4. Health systems are on the brink of collapse.
Unlike India, some of the latest countries to see an outbreak do not have the same number of health clinics or doctors to respond to a crisis of this scale. The Maldives, for example, is a tiny island nation battling the highest number of daily cases per million people in the world.
“It's health system is under severe strain,” says Paul Rutter, Regional Adviser, Maternal and Child Health, UNICEF South Asia. “80 per cent of COVID-19 treatment facilities in the capital are already occupied.”
5. It’s not just those with COVID-19 at risk.
As with any national emergency, it is also those in desperate need of other emergency health care who suffer.

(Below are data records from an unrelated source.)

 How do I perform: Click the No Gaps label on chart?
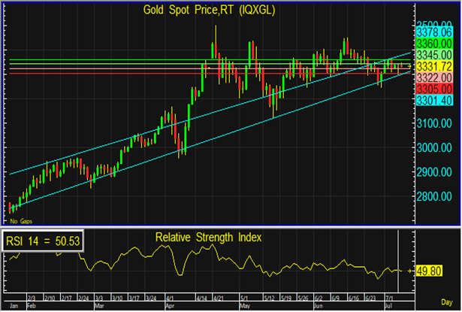(19, 221)
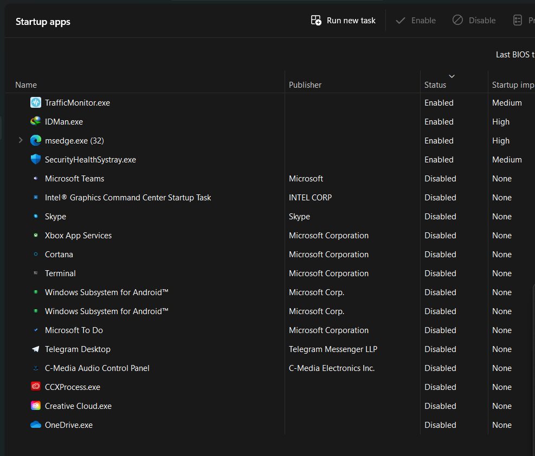Click the Creative Cloud.exe icon
Viewport: 535px width, 456px height.
coord(35,406)
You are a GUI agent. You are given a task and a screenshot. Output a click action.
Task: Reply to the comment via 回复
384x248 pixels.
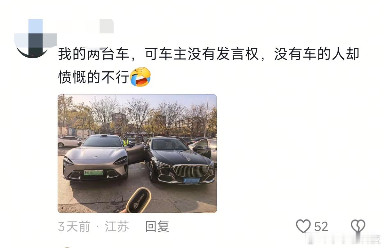tap(157, 226)
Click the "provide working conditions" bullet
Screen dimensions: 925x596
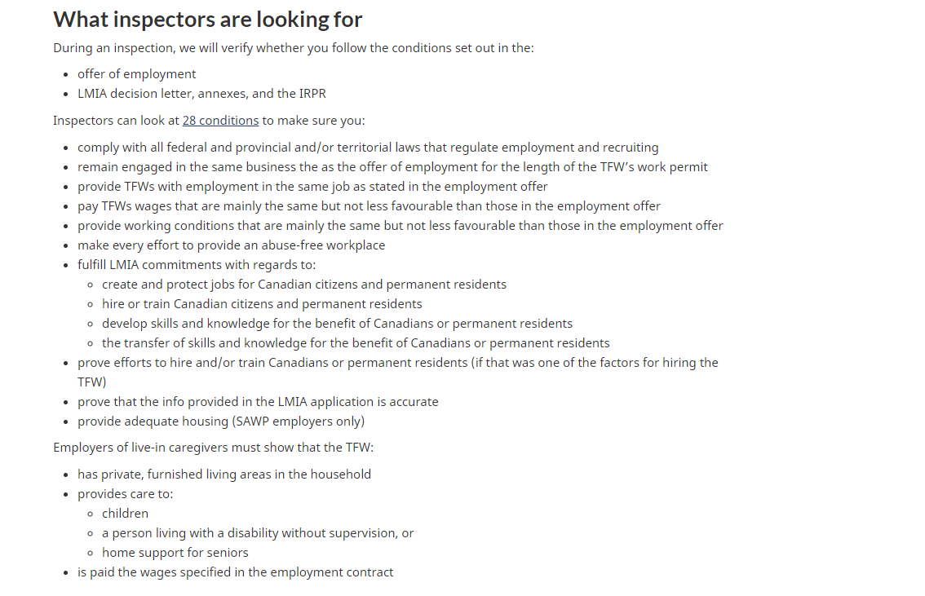(400, 226)
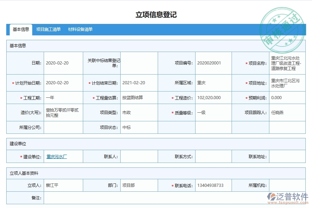Switch to the 材料设备清单 tab
The height and width of the screenshot is (208, 312).
[x=80, y=29]
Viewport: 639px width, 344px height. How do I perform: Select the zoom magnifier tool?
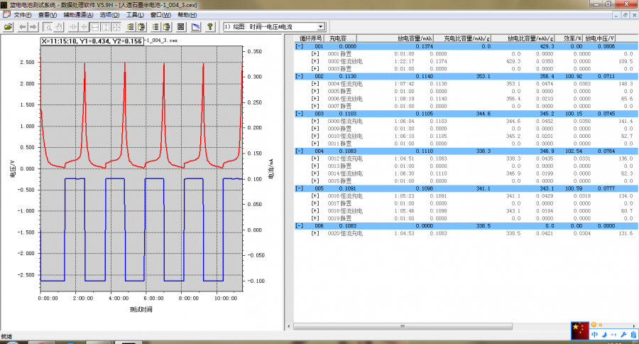point(48,26)
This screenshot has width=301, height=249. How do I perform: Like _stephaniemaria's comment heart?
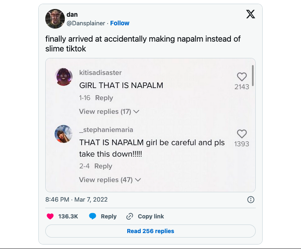(242, 134)
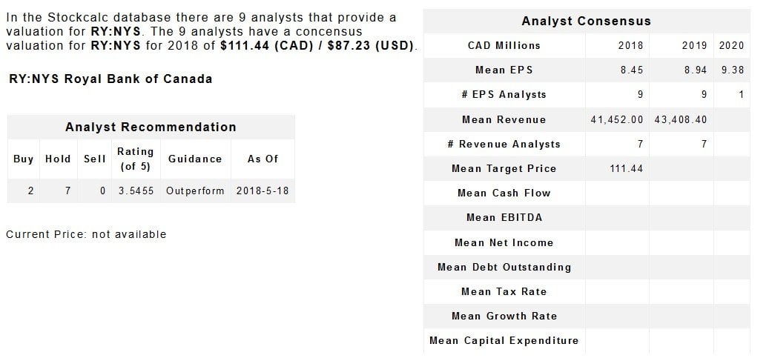Click the RY:NYS Royal Bank of Canada heading
The width and height of the screenshot is (769, 361).
coord(110,79)
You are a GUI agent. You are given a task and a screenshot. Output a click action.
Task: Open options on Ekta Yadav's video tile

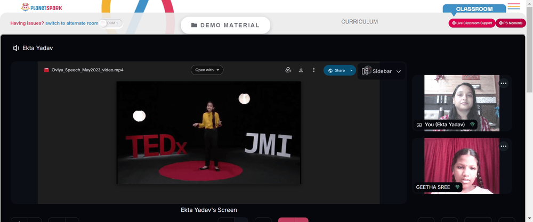pos(504,83)
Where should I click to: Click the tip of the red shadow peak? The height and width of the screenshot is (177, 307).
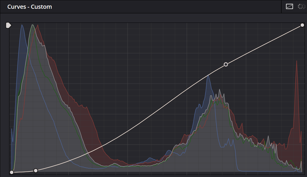pos(38,26)
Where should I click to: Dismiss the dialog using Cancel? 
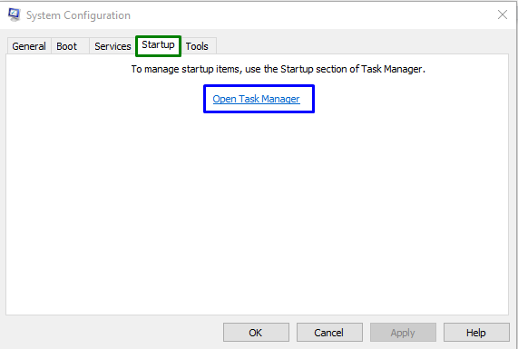coord(329,332)
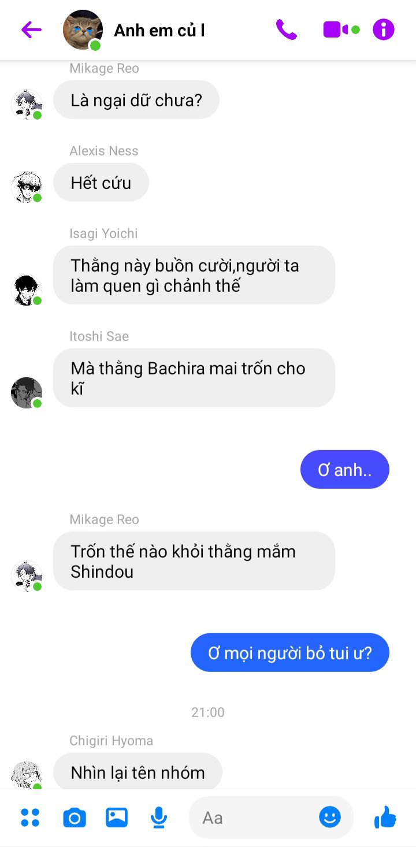Tap Alexis Ness's profile picture
The width and height of the screenshot is (416, 847).
(x=27, y=187)
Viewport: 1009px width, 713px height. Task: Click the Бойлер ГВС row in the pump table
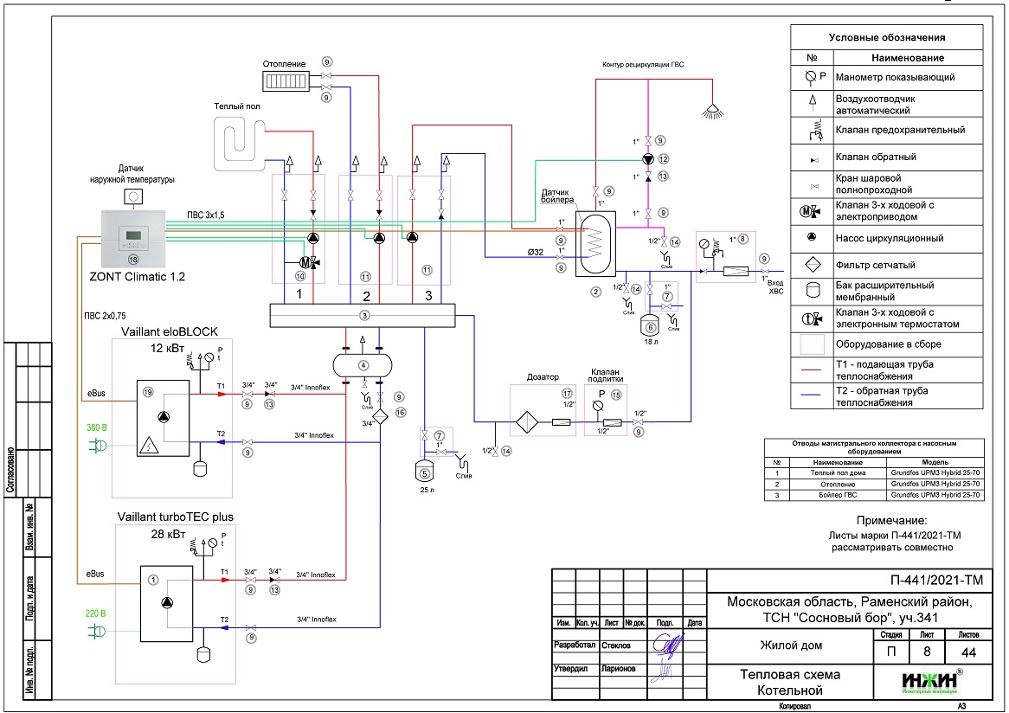coord(875,495)
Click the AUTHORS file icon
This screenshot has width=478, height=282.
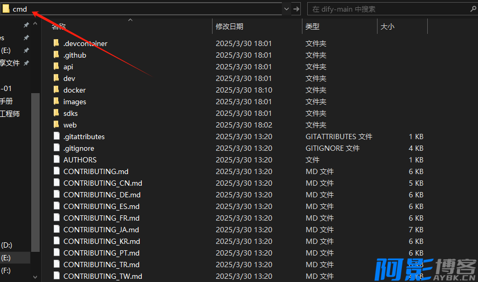pyautogui.click(x=57, y=160)

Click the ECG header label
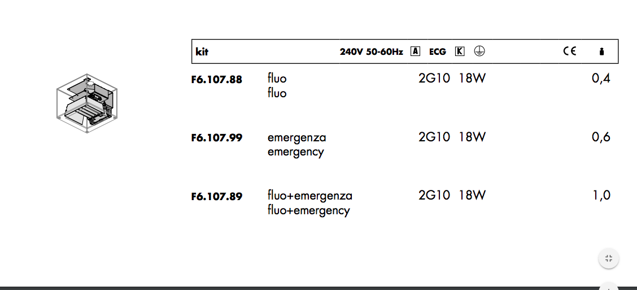(437, 52)
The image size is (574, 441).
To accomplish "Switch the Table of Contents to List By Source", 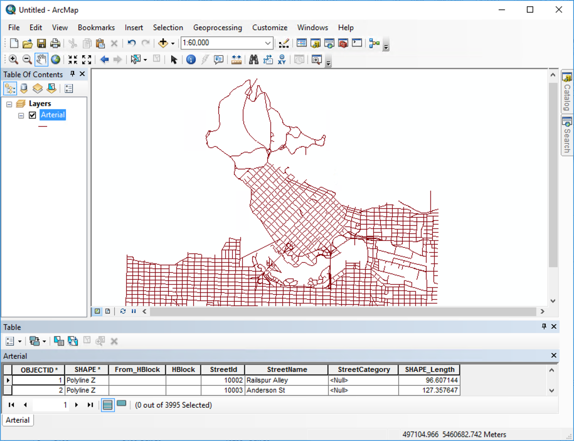I will pyautogui.click(x=23, y=88).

“As resources are diverted and services become saturated, the essential health services that children and mothers so heavily rely on – including routine immunisation services, treatment for diseases like pneumonia and malnutrition and prenatal care for pregnant women - are once more at risk of being compromised, if not shuttered entirely,” says Mr Rutter.
Recent estimates suggest that in 2020, 228,000 children under 5 and 11,000 mothers died due to disruptions to essential health care services in South Asia.
6. Children are in danger.
“As COVID-19 cases have increased, the direct impact on children in contracting the virus has also increased,” says Mr Rutter. “Fortunately, most cases of COVID-19 in children are mild.”
As UNICEF closely watches the growing number of children getting COVID-19, we are also concerned about the secondary impacts on their physical and mental wellbeing. In this surge, we are seeing entire households falling ill, meaning some children are losing entire networks of parents and caregivers.
This not only endangers their own health, but also exposes them to neglect and abuse.